Our oceans and the complex "conveyer belt" system of currents that connects them play an important role in regulating global climate. The oceans store heat from the Sun, and ocean currents transport that heat from the tropics to the poles. They release the heat and moisture into the air, which moderates climate nearby. But what happens if part of that conveyer belt jams?

It's not a theoretical question. Scientists have observed that a major ocean current called the Indonesia Throughflow, which provides the only tropical connection between the Pacific and Indian oceans, slows dramatically near the surface during the Northwest Asia monsoon season—usually December through March. And a team of scientists, led by Tong Lee of NASA's Jet Propulsion Laboratory in Pasadena, California, has figured out why.

“We have found that this current, which is a very important element of the global ocean current system, is significantly affected by local precipitation,” Lee said. “It is fairly common knowledge that winds drive ocean currents.

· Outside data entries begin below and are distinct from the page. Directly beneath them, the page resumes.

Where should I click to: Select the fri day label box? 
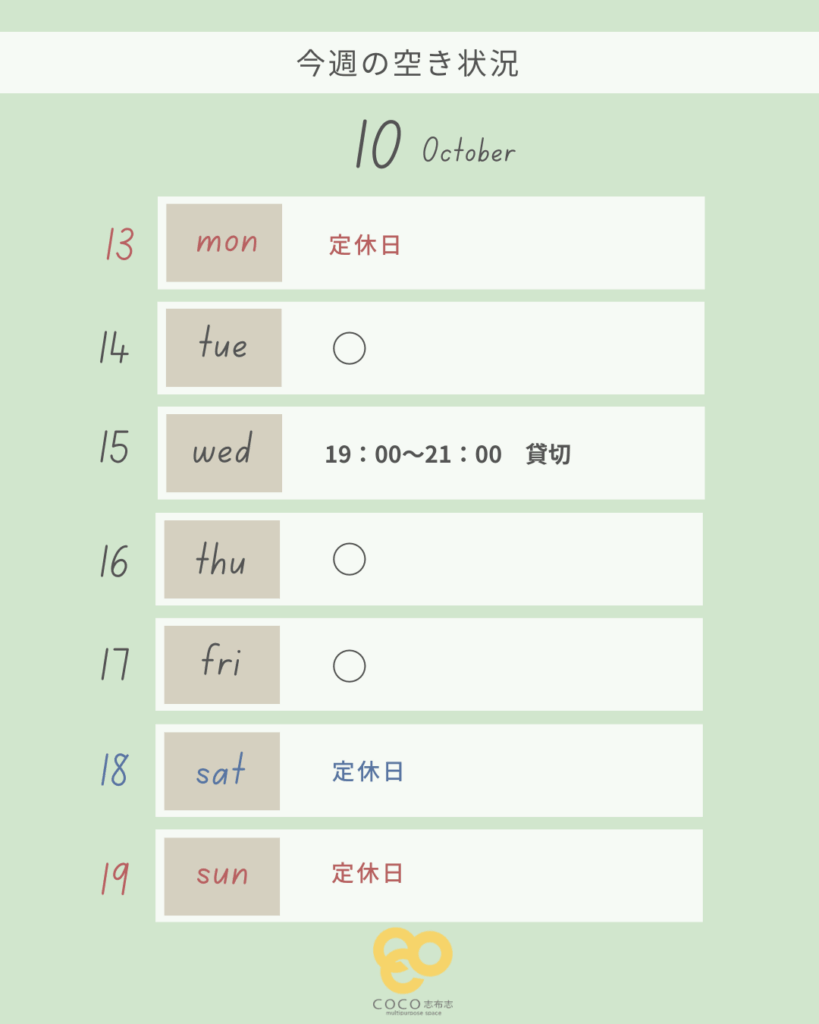pos(222,665)
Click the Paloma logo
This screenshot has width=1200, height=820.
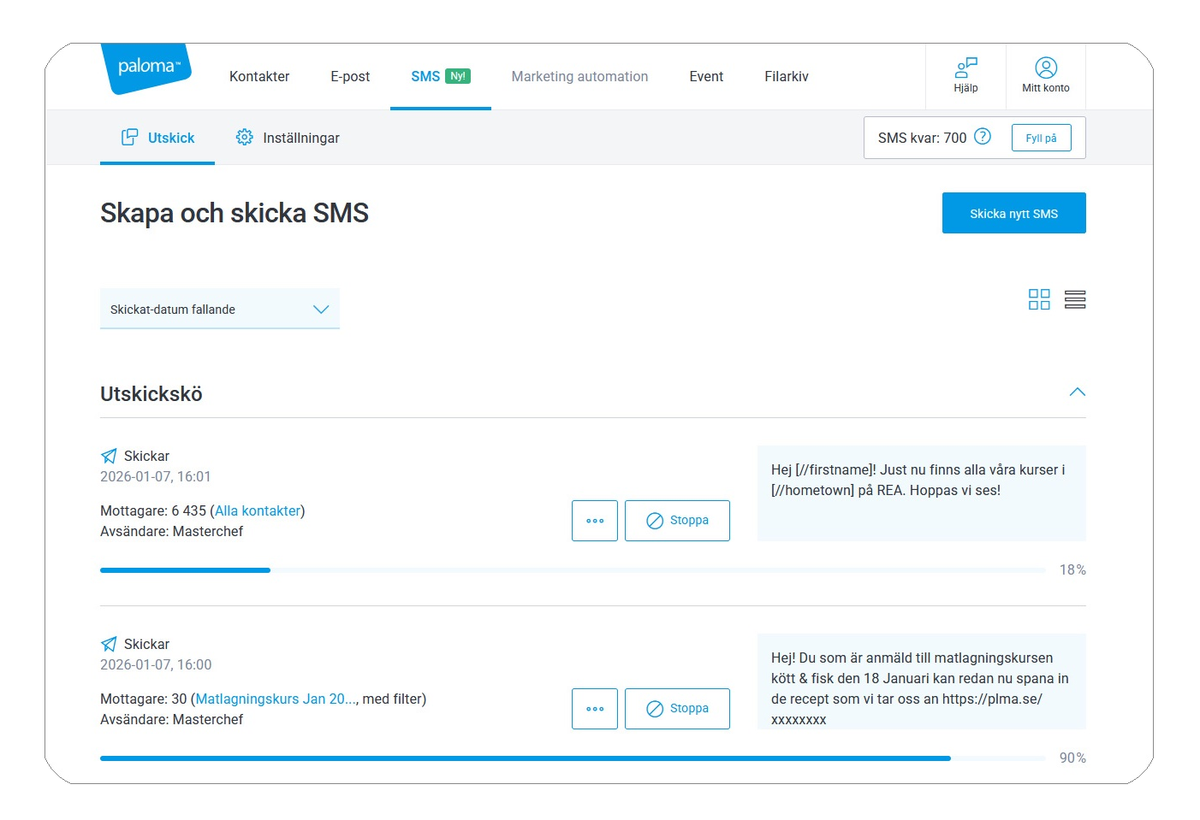click(x=146, y=68)
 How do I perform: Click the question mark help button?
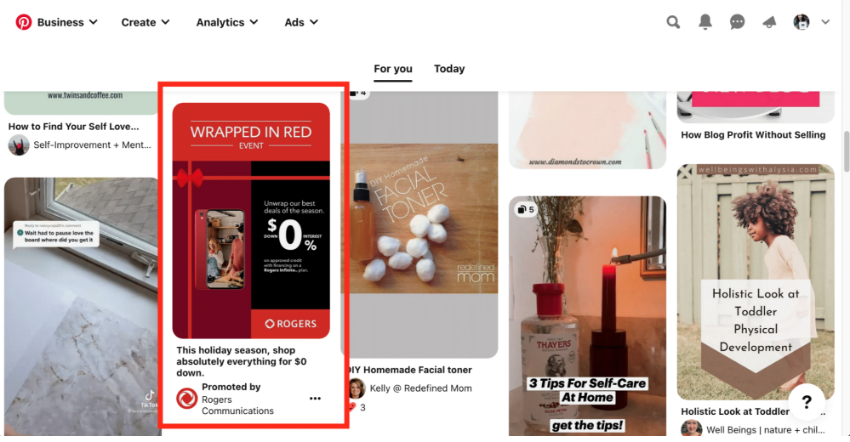[x=807, y=402]
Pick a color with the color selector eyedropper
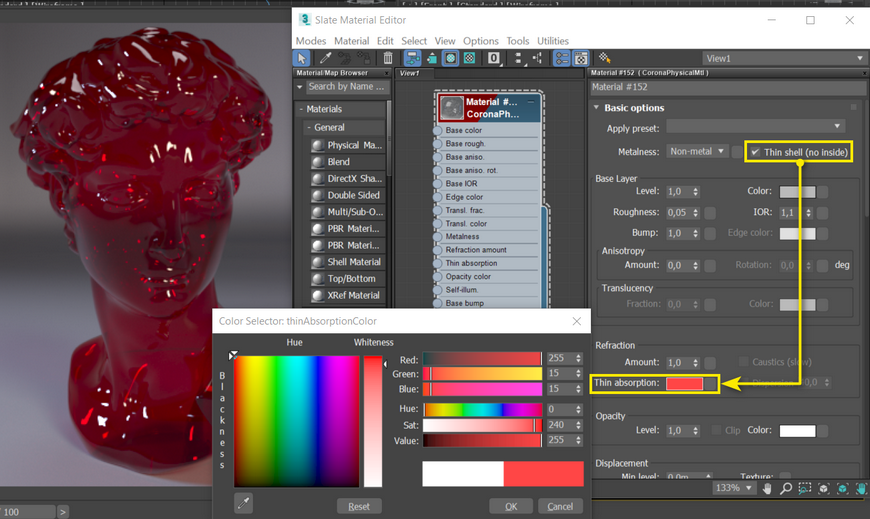 pyautogui.click(x=242, y=501)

In this case, however, the precipitation is actually a dominant factor during the monsoon season.”

It's a discovery that will improve our understanding of complex Earth processes. During this season, about 10 feet (3 meters) of rain fall over the maritime continent, a region of Southeast Asia between the Indian and Pacific oceans through which the Indonesia Throughflow current travels. This influx of local rain reduces the pressure force that drives the current through the region. Although the slowing of this current is primarily seasonal, it still affects the amount of heat transported from the Pacific Ocean to the Indian Ocean, which can change regional climate in Southeast Asia.

Titled “Maritime Continent water cycle regulates low-latitude chokepoint of global ocean circulation,” the study was recently published in Nature.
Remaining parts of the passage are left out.